• _Items from a dataset_:

────────

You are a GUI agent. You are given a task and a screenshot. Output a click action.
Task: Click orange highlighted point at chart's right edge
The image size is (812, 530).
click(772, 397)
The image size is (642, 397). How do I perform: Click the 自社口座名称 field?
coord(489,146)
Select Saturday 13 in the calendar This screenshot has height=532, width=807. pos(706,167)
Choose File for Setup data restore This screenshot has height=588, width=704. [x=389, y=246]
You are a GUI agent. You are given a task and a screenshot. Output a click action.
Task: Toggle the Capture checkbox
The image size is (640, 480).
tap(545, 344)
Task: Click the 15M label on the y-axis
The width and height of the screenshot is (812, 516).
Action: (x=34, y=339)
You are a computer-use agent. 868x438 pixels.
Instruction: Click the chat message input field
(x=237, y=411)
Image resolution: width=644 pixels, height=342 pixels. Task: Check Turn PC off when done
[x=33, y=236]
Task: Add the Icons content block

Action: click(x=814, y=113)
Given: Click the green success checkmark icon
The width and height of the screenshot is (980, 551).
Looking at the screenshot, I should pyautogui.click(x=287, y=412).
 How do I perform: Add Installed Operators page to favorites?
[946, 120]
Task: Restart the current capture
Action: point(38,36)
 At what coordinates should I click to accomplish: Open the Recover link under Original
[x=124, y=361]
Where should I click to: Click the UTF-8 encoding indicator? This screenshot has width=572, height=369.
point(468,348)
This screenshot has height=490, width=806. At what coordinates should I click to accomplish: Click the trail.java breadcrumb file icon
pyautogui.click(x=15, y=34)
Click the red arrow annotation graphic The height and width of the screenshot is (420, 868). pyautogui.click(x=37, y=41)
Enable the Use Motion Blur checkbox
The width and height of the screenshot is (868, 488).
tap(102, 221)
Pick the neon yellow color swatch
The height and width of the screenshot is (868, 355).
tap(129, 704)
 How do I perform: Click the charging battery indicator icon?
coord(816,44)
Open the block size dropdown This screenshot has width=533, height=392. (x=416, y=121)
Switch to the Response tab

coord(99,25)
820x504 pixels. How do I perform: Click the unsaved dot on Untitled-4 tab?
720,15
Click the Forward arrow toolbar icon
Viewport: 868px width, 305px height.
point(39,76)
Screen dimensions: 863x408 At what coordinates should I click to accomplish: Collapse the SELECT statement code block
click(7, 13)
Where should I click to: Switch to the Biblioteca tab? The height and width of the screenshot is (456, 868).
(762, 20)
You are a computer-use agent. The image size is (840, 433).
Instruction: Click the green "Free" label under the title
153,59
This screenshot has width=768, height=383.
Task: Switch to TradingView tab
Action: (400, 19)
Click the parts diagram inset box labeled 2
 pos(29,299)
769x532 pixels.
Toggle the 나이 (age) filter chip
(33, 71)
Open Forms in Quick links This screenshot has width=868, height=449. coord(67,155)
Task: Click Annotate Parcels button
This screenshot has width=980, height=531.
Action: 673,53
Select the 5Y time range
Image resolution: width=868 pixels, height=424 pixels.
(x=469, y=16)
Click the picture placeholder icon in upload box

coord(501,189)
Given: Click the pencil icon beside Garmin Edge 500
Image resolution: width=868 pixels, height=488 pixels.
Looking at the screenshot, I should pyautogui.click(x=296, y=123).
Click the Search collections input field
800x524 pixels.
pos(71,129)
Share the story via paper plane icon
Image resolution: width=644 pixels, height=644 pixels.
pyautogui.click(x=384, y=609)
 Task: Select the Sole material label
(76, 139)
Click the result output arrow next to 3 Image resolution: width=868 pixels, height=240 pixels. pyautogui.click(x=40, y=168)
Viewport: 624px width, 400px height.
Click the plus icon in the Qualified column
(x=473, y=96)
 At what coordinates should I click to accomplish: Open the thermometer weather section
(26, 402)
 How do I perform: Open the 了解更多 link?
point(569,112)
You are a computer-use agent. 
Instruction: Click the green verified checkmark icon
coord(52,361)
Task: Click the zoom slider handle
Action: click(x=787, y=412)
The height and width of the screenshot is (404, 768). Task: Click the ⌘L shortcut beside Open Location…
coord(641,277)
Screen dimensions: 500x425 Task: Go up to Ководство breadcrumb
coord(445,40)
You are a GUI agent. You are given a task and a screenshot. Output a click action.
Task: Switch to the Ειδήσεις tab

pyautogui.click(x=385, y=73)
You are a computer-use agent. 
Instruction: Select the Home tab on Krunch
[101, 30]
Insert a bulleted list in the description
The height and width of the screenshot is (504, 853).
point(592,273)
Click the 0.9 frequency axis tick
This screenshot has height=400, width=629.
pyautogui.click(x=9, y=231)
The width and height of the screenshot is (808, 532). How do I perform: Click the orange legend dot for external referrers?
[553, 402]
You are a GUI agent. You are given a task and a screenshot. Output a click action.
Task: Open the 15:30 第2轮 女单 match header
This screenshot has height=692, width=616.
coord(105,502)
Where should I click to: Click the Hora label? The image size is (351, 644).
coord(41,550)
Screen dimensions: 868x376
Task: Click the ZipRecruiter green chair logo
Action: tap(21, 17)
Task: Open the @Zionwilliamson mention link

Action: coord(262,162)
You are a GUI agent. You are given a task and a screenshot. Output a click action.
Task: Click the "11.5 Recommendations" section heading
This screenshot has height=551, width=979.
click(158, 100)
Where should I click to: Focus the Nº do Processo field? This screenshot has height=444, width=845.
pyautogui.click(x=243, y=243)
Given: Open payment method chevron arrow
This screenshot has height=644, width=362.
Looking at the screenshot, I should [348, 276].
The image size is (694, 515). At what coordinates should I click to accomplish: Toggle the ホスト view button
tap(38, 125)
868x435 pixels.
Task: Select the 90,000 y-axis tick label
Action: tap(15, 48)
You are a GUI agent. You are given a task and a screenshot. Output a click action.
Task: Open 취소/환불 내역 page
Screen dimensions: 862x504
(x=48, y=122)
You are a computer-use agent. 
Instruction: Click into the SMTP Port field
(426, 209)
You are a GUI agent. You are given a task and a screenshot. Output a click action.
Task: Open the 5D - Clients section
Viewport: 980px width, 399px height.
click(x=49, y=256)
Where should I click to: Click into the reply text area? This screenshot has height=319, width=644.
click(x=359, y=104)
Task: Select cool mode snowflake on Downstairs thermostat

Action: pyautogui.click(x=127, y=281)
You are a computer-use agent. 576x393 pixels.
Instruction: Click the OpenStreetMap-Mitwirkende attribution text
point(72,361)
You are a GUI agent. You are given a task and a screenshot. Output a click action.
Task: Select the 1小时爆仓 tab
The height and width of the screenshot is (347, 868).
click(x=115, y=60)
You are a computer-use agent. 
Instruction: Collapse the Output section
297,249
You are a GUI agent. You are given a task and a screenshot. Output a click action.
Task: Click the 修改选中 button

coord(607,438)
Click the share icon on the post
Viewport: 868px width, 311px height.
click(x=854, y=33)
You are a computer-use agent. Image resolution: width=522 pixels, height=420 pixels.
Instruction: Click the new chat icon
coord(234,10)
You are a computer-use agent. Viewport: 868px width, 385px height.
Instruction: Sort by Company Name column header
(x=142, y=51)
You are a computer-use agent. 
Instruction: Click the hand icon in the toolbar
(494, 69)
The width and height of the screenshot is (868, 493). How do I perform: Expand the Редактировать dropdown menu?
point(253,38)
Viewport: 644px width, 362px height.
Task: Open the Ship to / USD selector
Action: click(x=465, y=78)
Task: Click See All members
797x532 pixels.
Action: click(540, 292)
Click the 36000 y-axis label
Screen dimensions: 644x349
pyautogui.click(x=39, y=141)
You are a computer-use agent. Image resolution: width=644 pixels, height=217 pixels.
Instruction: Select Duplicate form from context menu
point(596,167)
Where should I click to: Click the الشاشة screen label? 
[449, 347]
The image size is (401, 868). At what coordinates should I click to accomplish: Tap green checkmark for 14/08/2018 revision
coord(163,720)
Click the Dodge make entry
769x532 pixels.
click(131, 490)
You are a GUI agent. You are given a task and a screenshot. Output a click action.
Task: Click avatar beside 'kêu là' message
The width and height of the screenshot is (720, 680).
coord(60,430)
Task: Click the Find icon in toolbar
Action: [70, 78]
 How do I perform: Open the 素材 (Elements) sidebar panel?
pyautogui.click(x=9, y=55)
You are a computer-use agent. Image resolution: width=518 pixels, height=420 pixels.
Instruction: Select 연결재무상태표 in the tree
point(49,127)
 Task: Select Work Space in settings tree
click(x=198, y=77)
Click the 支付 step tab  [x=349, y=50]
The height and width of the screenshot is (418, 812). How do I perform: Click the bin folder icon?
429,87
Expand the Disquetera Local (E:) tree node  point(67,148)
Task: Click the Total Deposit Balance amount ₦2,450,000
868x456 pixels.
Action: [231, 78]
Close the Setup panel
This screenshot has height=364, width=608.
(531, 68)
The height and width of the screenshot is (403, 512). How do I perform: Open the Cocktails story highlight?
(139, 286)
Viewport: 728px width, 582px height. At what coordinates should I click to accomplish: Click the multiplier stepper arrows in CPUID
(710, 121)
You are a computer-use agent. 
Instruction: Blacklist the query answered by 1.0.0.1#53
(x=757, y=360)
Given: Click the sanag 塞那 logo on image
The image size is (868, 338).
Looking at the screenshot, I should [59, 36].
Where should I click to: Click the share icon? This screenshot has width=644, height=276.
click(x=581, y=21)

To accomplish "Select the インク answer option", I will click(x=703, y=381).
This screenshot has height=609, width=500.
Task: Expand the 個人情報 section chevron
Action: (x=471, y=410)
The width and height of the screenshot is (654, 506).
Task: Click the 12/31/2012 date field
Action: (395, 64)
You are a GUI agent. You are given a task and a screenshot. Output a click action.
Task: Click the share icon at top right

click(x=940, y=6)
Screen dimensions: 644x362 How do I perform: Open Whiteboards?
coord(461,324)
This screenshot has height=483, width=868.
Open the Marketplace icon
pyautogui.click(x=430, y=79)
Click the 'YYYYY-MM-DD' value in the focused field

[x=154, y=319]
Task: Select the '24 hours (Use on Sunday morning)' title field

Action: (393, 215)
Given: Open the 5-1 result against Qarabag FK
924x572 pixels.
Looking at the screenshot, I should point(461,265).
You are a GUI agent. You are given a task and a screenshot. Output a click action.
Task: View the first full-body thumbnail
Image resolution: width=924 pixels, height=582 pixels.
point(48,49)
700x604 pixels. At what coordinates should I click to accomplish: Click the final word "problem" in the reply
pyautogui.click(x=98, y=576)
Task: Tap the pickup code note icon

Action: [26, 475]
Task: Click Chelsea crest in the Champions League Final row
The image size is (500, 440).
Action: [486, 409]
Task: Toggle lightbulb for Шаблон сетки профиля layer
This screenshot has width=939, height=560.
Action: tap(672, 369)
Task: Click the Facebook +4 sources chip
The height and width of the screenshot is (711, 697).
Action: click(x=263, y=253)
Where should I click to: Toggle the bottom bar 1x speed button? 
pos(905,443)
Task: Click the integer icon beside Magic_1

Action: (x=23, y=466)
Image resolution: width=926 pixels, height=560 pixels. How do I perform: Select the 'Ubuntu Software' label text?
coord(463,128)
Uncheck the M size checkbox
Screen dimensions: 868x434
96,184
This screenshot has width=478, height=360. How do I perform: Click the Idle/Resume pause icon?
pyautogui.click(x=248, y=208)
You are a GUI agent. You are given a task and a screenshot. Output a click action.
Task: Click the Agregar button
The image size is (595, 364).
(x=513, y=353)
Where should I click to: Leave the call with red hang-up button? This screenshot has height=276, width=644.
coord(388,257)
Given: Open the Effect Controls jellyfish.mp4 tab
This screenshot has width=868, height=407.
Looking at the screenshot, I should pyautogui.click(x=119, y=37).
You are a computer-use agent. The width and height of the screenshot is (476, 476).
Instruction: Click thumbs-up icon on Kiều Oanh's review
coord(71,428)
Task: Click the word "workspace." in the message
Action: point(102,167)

────────

• _WHAT IS REQUIRED_: Starting at the line above that holds "Click the Forward arrow toolbar icon" and ending at the line that holds "Given: Click the pencil", transcribe each line exactly and include no other lines.

• _ANSWER TO THE EXERCISE_:
Click the Forward arrow toolbar icon
Viewport: 868px width, 305px height.
point(39,76)
Screen dimensions: 863x408 At what coordinates should I click to accomplish: Collapse the SELECT statement code block
click(7, 13)
Where should I click to: Switch to the Biblioteca tab? The height and width of the screenshot is (456, 868).
(762, 20)
You are a computer-use agent. The image size is (840, 433).
Instruction: Click the green "Free" label under the title
153,59
This screenshot has width=768, height=383.
Task: Switch to TradingView tab
Action: (400, 19)
Click the parts diagram inset box labeled 2
 pos(29,299)
769x532 pixels.
Toggle the 나이 (age) filter chip
(33, 71)
Open Forms in Quick links This screenshot has width=868, height=449. coord(67,155)
Task: Click Annotate Parcels button
This screenshot has width=980, height=531.
Action: 673,53
Select the 5Y time range
Image resolution: width=868 pixels, height=424 pixels.
(x=469, y=16)
Click the picture placeholder icon in upload box

coord(501,189)
Given: Click the pencil icon beside Garmin Edge 500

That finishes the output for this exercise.